Verwirrende Blessuren

BEZIEHUNGSGEFLECHT Jonas Rothlaenderspürt im Dokumentarfilm „Familie haben“ den Zerrüttungen seiner Familie nach

Günther, Rotlaenders 90-jähriger Vater, hofft immer noch auf den Öl-Deal mit seinen „Jungs aus Nigeria“ Foto: Jonas Rothlaender

von Carolin Weidner

Familie haben, das ist eine Beschreibung einer nicht weiter ungewöhnlichen Tatsache. Andererseits haftet diesem „Familie haben“ auch etwas Belastendes und Unwiederbringbares an. Die Grippe hat man. Und Liebeskummer. Oder eben Familie. „Familie haben“, das ist auch der Titel eines Dokumentarfilms von Jonas Rothlaender, der am Sonntag im Lichtblick-Kino im Beisein des Regisseurs in der Reihe „Zurück auf Anfang“ zu sehen ist, in der Filmemacher ihre ersten Filme präsentieren. Im Falle Rothlaenders muss die Spur nicht allzu weit zurückverfolgt werden: „Familie haben“ feierte erst im vergangenen Jahr in Saarbrücken beim Max-Ophüls-Preis Premiere. Trotzdem passt „Zurück auf Anfang“ nicht schlecht, ist es doch genau die Bewegung, welche der 1982 in Lübeck Geborene vollzieht.

• _Aufgaben_
1 > Geben Sie aus dem Text über „Familie haben“ den Abschnitt wortgetreu aus, der mit den Worten „von Carolin Weidner“ beginnt und mit „Lübeck Geborene vollzieht.“ endet.
2 > In welchem Jahr und in welcher Stadt wurde Jonas Rothlaender laut dem Text über „Familie haben“ geboren?
3 > Schreiben Sie den Text über „Familie haben“ im Anschluss an seinen letzten Satz weiter.
Die Liste ist eigenständiges Material und hängt mit dem Text über „Familie haben“ nicht zusammen.

• _Quelldaten_
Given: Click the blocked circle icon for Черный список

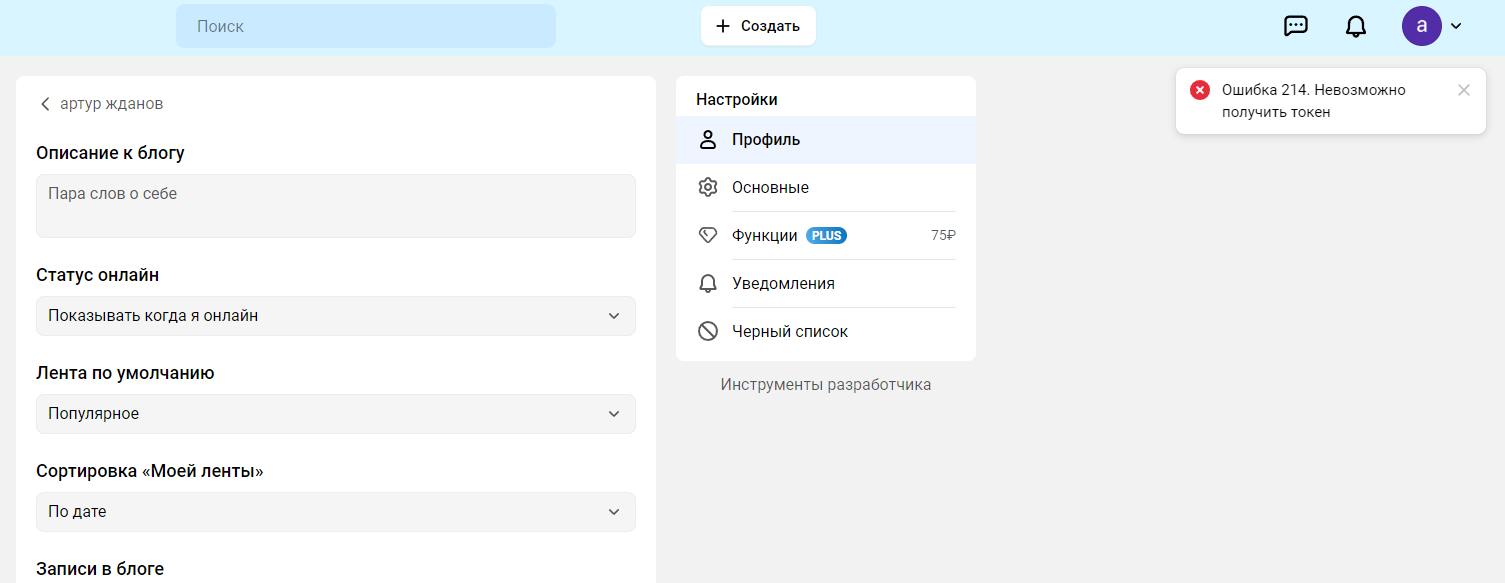Looking at the screenshot, I should click(x=708, y=331).
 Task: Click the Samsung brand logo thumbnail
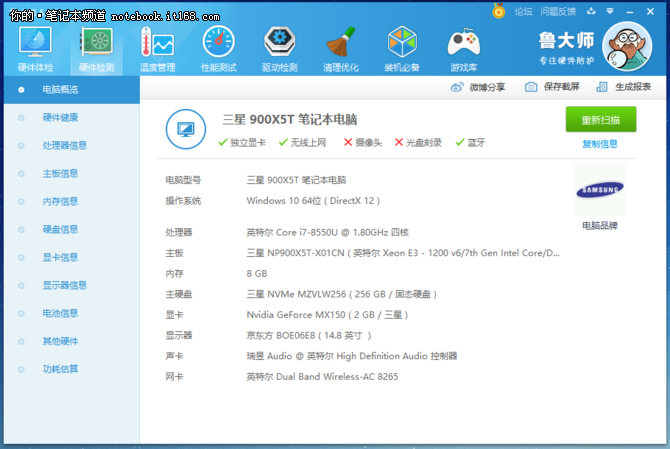(x=600, y=189)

• _Antworten_
1 >
von Carolin Weidner

Familie haben, das ist eine Beschreibung einer nicht weiter ungewöhnlichen Tatsache. Andererseits haftet diesem „Familie haben“ auch etwas Belastendes und Unwiederbringbares an. Die Grippe hat man. Und Liebeskummer. Oder eben Familie. „Familie haben“, das ist auch der Titel eines Dokumentarfilms von Jonas Rothlaender, der am Sonntag im Lichtblick-Kino im Beisein des Regisseurs in der Reihe „Zurück auf Anfang“ zu sehen ist, in der Filmemacher ihre ersten Filme präsentieren. Im Falle Rothlaenders muss die Spur nicht allzu weit zurückverfolgt werden: „Familie haben“ feierte erst im vergangenen Jahr in Saarbrücken beim Max-Ophüls-Preis Premiere. Trotzdem passt „Zurück auf Anfang“ nicht schlecht, ist es doch genau die Bewegung, welche der 1982 in Lübeck Geborene vollzieht.

2 > 1982 in Lübeck.

3 >
Alles beginnt mit einem Aktenordner, den Oma Anna vor ihrem Tod sorgfältig zusammengestellt hat und der Jonas, zum besseren Verständnis der Situation, von ihr vermacht wird. In ihm: unter Verzweiflung verfasste Briefe. Im Alter hat die Frau ihre gesamten finanziellen Mittel eingebüßt. Schuld ist der ehemalige Gatte Günther, der Anna anwies, ihm ihr gesamtes Vermögen zu übertragen, damit er es gewinnbringend in der Schweiz anlegen könnte. Günther verspekuliert sich jedoch und Anna ist pleite. Gedanklich kreisen ihre letzten Jahre um den plötzlichen Ruin. Doch nicht nur der lastet auf ihr – auch das Verhalten der übrigen Familienmitglieder, allen voran Jonas’ Mutter Bettina, einziges Kind, das aus der Ehe zwischen Anna und Günther hervorgegangen ist, stellt die alte Dame vor ein Rätsel. Denn offenbar interessiert sich niemand für die Katastrophe, die über sie hereingebrochen ist. Und aus der Anna nur einen Ausweg kennt.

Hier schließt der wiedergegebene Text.